■ **Hasil yang Diminta**
Menurut kutipan halaman tentang Museum Perundingan Linggarjati, siapa yang memimpin perwakilan Belanda dalam perundingan tersebut?

■ **Kutipan Halaman**

***

Kabupaten Kuningan, Jawa Barat (Jabar), tidak hanya terkenal dengan keindahan alam dan tempat wisata semata. Akan tetapi, kabupaten tersebut juga menyimpan perjalanan sejarah kemerdekaan Indonesia yaitu Museum Perundingan Linggarjati.
Berada di Jalan Linggasana Nomor 74, Linggasana, Kecamatan Cilimus, Kabupaten Kuningan, Museum Perundingan Linggarjati memiliki luas 1052 meter persegi dengan luas area mencapai 2,4 hektare. Saat ini difungsikan sebagai objek wisata dengan pengelolaan di bawah Dinas Pendidikan dan Kebudayaan Kabupaten Kuningan dan merupakan tempat pertemuan penting antara perwakilan Indonesia dan Belanda dalam rangka Perjanjian Linggarjati.
Sejarah museum
Dikutip dari berbagai sumber, sebelum dikenal sebagai museum seperti sekarang, tempat tersebut memiliki sejarah kepemilikan dan pemanfaatan yang begitu panjang oleh pihak Belanda.
Pada tahun 1918, awalnya museum ini merupakan sebuah gubuk milik ibu Jasitem yang kemudian dirombak menjadi rumah semi permanen oleh seorang bangsa Belanda bernama Tersana pada tahun 1921. Rumah tersebut dibeli oleh keluarga Van Ost Dome yang merupakan bangsa Belanda pada tahun 1930-1935 dan dirombak lagi menjadi rumah tinggal seperti sekarang. Seorang bangsa Belanda lain, Heiker menyewa rumah tersebut pada tahun 1935-1946 untuk dijadikan Hotel bernama Rus Toord.
Namun, saat Jepang masih menjajah Indonesia, hotel tersebut mengalami perubahan terhadap namanya menjadi Hotel Hokay Ryokan. Setelah Jepang kalah dan Indonesia menjajaki kemerdekaannya pada tahun 1945, Hotel Hokay Ryokan diubah namanya menjadi Hotel Merdeka. Karena sebelumnya museum ini lebih sering dimanfaatkan sebagai hotel, kebanyak interior serta pembagian ruangan di museum ini menyerupai bangunan hotel.
Ini lah yang menjadi salah satu daya tarik dari Museum Perundingan Linggarjati. Berdasarkan nama museum ini, di Hotel Merdeka terjadilah perundingan Linggarjati yang menjadi salah satu peristiwa paling bersejarah di Indonesia.
Dalam perundingan tersebut, perwakilan dari pemerintah Indonesia dan Belanda dipertemukan. Perwakilan dari Indonesia dipimpin oleh Perdana Menteri Sjahrir bersama beberapa anggota, yaitu Mr. Moh. Roem, Mr. Amir Sjarifoeddin, Mr. Soesanto Tirtoprodjo, Dr. A.K. Gani dan Mr. Ali Boediardjo. Sedangkan perwakilan dari Belanda dipimpin oleh Prof. Schermerhorn bersama para anggotanya, yaitu Max Van Poll, F. de Boer dan H.J. Van Mook. Pertemuan tersebut merupakan salah satu upaya diplomatik untuk memperjuangkan wilayah persatuan Indonesia dari penjajahan.

***

■ **Materi Hasil Ekstraksi**

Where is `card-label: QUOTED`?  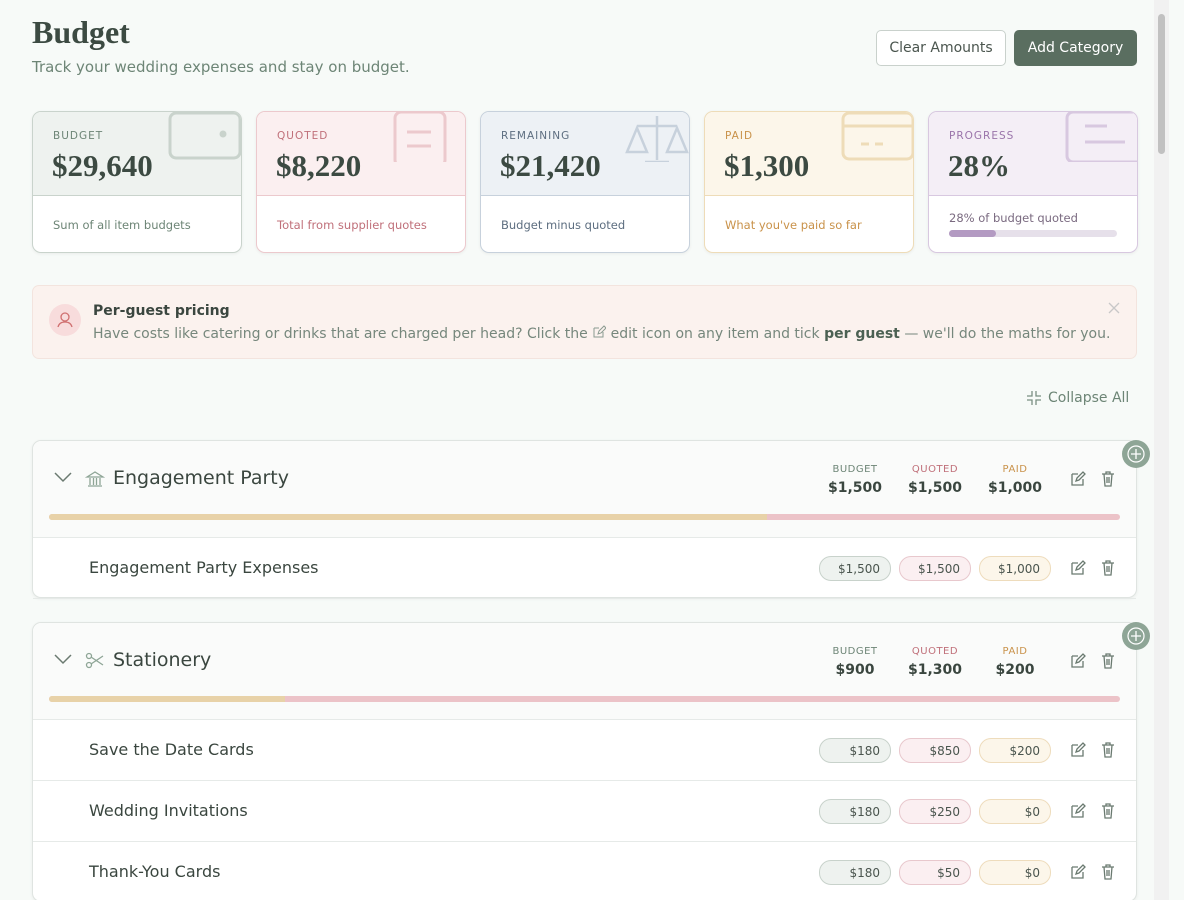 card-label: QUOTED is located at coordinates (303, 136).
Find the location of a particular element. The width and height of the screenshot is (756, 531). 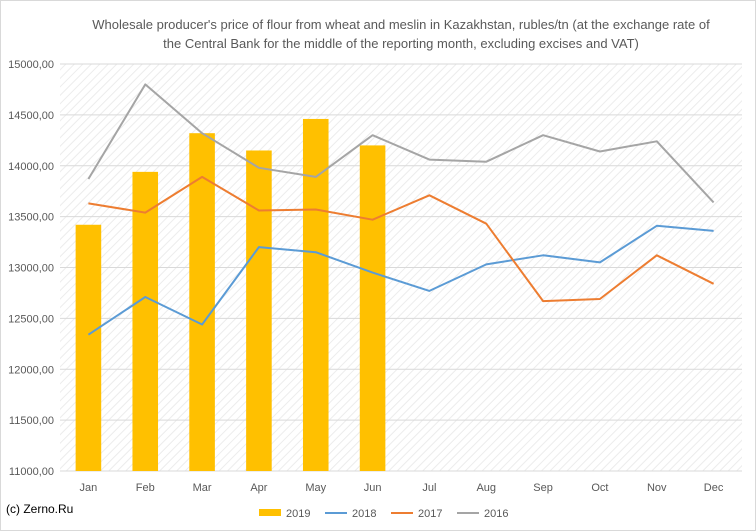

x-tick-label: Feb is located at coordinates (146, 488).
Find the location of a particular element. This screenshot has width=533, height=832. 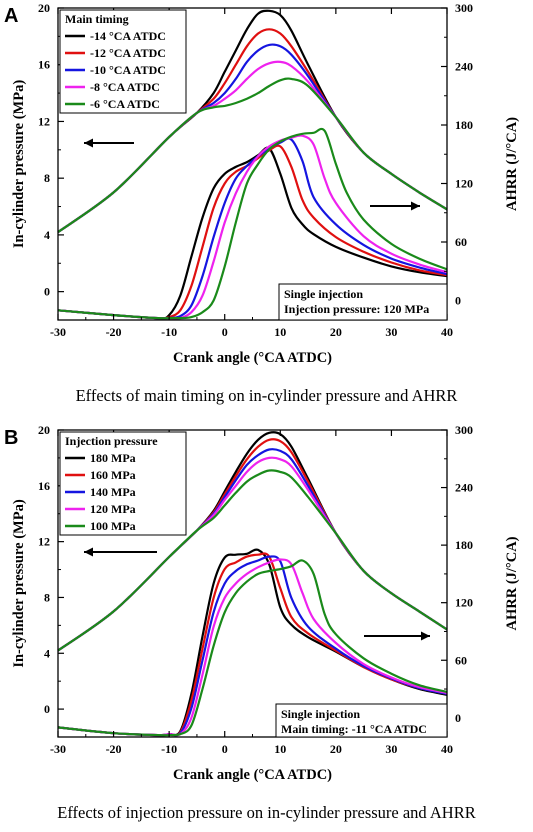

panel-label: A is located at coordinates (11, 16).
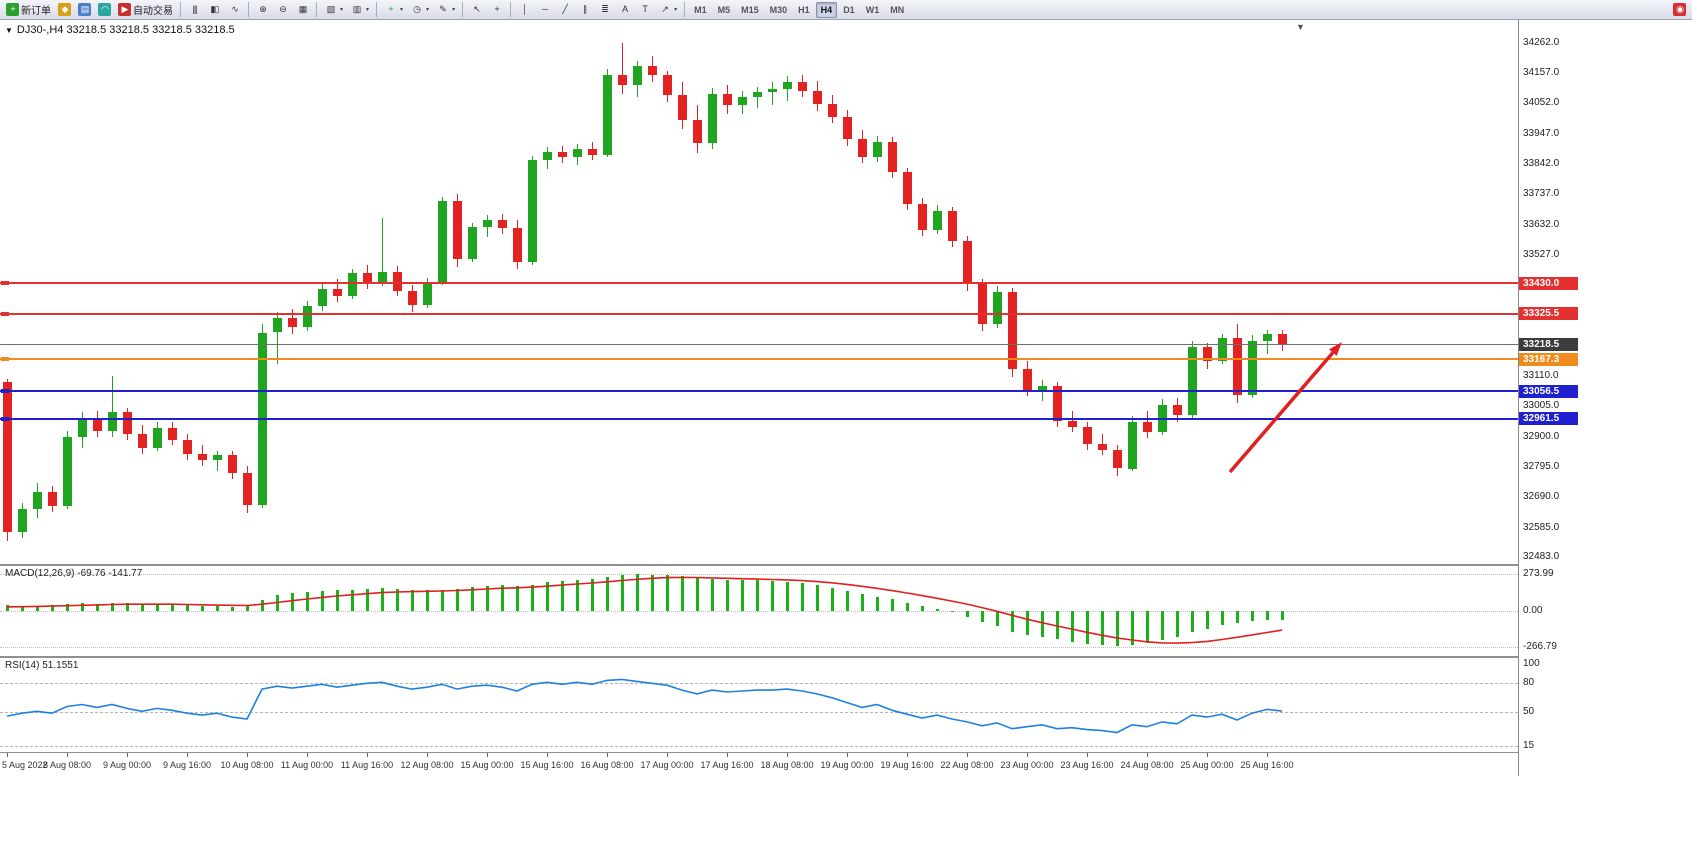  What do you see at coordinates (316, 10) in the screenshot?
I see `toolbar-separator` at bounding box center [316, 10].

***

■ **Jawaban Tertulis**
Prof. Schermerhorn.